Ri Na: “Hah? Bukan…”
Cwo: “Hei, kau menculik Ri Na yah!”

Cwo itu langsung mendekati Calvin dan meremas kaos Calvin tepat di bagian dada. Orang2 menjadi heboh. Calvin bingung, jelas, karena dua orang itu ngomong pake Hangul. Ri Na langsung maju dan melepaskan tangan cwo itu.

Ri Na: “Bu shi la~ (bukan) Jiro oppa. Ta yi jing jiu le wo (dia udah menolongku).”
Jiro: “Zhen de ma? (benarkah?)”
Ri Na: “Zhen de (benar).”

Jiro memandang wajah Calvin sekali lagi sebelum melepas cengkeramannya. Dia mempertimbangkan… Calvin cukup ganteng dan wajahnya gak kayak penjahat. Mungkin dia emang bukan orang jahat. Akhirnya Jiro mundur dan baik Ri Na maupun Calvin mendesahkan nafas lega.

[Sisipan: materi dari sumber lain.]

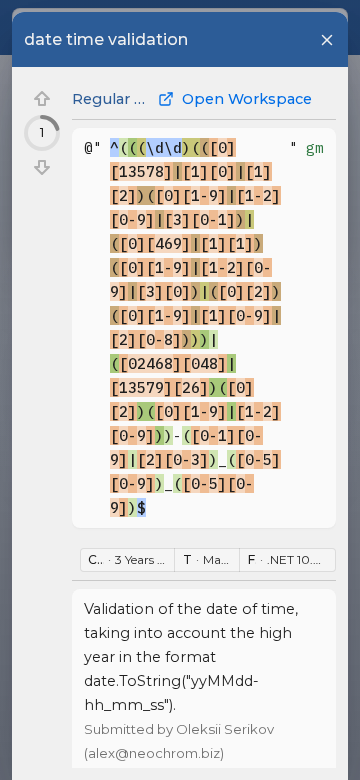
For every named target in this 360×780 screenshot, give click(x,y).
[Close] (327, 40)
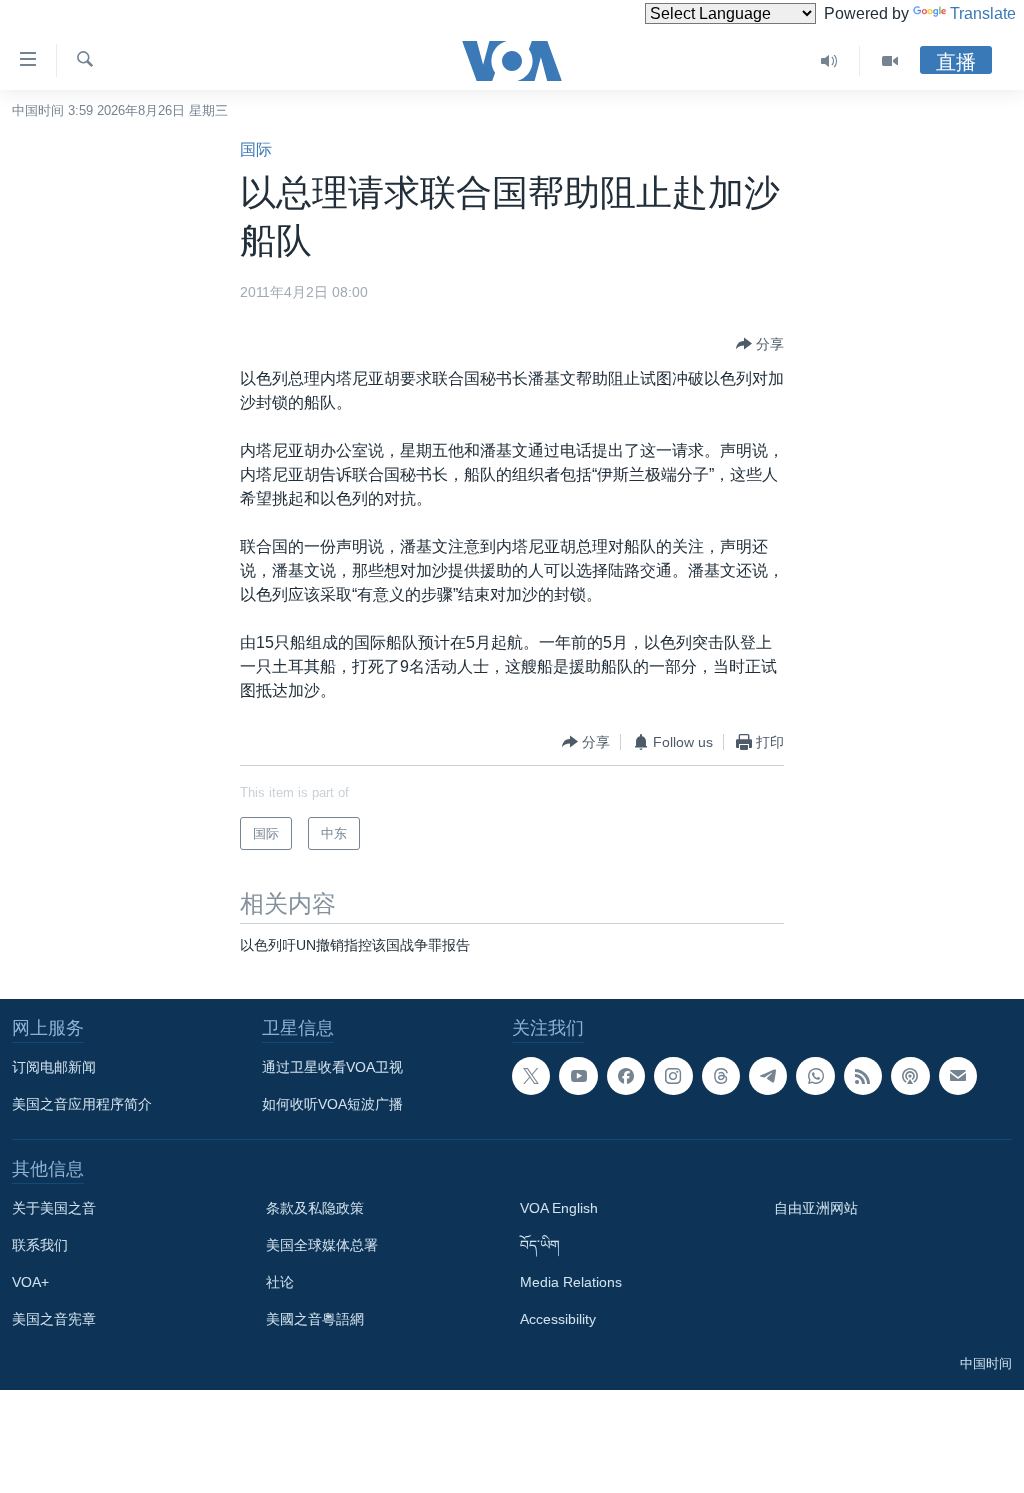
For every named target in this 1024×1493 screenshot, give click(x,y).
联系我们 (40, 1245)
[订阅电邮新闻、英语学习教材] (958, 1076)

Ri Na: “Oppa tau kan betapa kacaonya waktu kita sampe di airport? Aku terpisah dari kalian dan salah membaca peta bus. Jadi aku berhenti di kompleks apartemen tempat Calvin oppa tinggal. Beruntung aku bertemu dongsaengnya dan aku diantar ke sini oleh Calvin oppa.”
Jiro: “Oh…” *blush* “Calvin… dui bu qi.”
Calvin: “Mei guan xi…”
Ri Na: “Calvin oppa, ta shi Jiro Wang. Jiro oppa, ta shi Calvin Chen.”

Keduanya bersalaman.

Calvin: “Ri Na, you can talk in Mandarin! Why don’t you talk to us in Mandarin?”
Jiro: *tertawa* “Tentu. Aku yang mengajarnya ngomong Mandarin. Dan omma kami juga. Eh Ri Na, emangnya kau ngomong Inggris trus sama mereka yah?”
Ri Na: “Shi a (iyah). aku malu praktek sama orang yang belum begitu kenal. Takut salah, oppa.”
Jiro: “Pabho. Kau kan udah belajar selama tiga taon.”
Calvin: “Jadi kau orang Chinese, Jiro ge?”
Jiro: “Dui.” ^^
Ri Na: “Ahh… oppa. Calvin oppa ini ternyata si Double C, partner designer kita itu loh!”
Jiro: “Zhen de ma? (benarkah?)” *kaget*

Akhirnya obrolan yang asyik antara mereka bertiga berlangsung di lobi dan berlanjut di restoran mewah di dalam hotel. Jiro ternyata anak yang asyik dan meski lebih besar 2 taon dari Calvin, mereka langsung cepat akrab. Dari sana Calvin tau bahwa hubungan Ri Na dan Jiro lebih dari sekadar teman. Dan Calvin merasa Ri Na beruntung mendapatkan pacar seganteng Jiro.

***

Calvin pulang agak larut. Dia melihat Chen Mama udah tidur di kasurnya, menyisakan tempat cukup luas juga untuk cwo sekurus Calvin tidur. Dia melihat pintu kamar mei2nya sedikit terbuka. Calvin mengintip ke dalamnya. Amelz tertidur miring di ranjangnya, di telinganya masih terpasang CD Player Mini, hadiah ultah terbaru Amelz dari Calvin. Calvin menggeleng-gelengkan kepalanya. Dia udah sering mengingatkan Amelz untuk gak tidur sambil headset menempel di telinga begitu, gak baik untuk kesehatan dan CD Player itu akan segera rusak. Calvin masuk dan melepaskan headset dari telinga Amelz dengan lembut, mengambil CD Player dan meletakkannya di meja belajar Amelz. Namun Calvin cukup penasaran pada lagu selera mei2nya ini. Calvin menempelkan headset ke telinganya dan mendengar lagu ballad Mando-Pop diputar. Suara cwo yang menyanyikannya sangat bagus. Selera Amelz bagus, puji Calvin sebelum menekan tombol stop dan mematikan CD Player-nya. Baru ajah Calvin mengambil selimut, Amelz membuka matanya.

Amelz: “Calvin ge…”
Calvin: “Ah, Amelz. Apa ge ge membangunkanmu?” ^^
Amelz: “Gak. Ri Na onnie, udah ketemu temannya?”
Calvin: “Udah. Ge ge udah bertukar nomor hape dengannya.”
Amelz: “Ah baguslah. Kasih Amelz nomornya yah.”
Calvin: “Besok. Yang penting sekarang Amelz bobo deh.”
Amelz: “Ge… besok Amelz akan ikut audisi di Imagination FM.”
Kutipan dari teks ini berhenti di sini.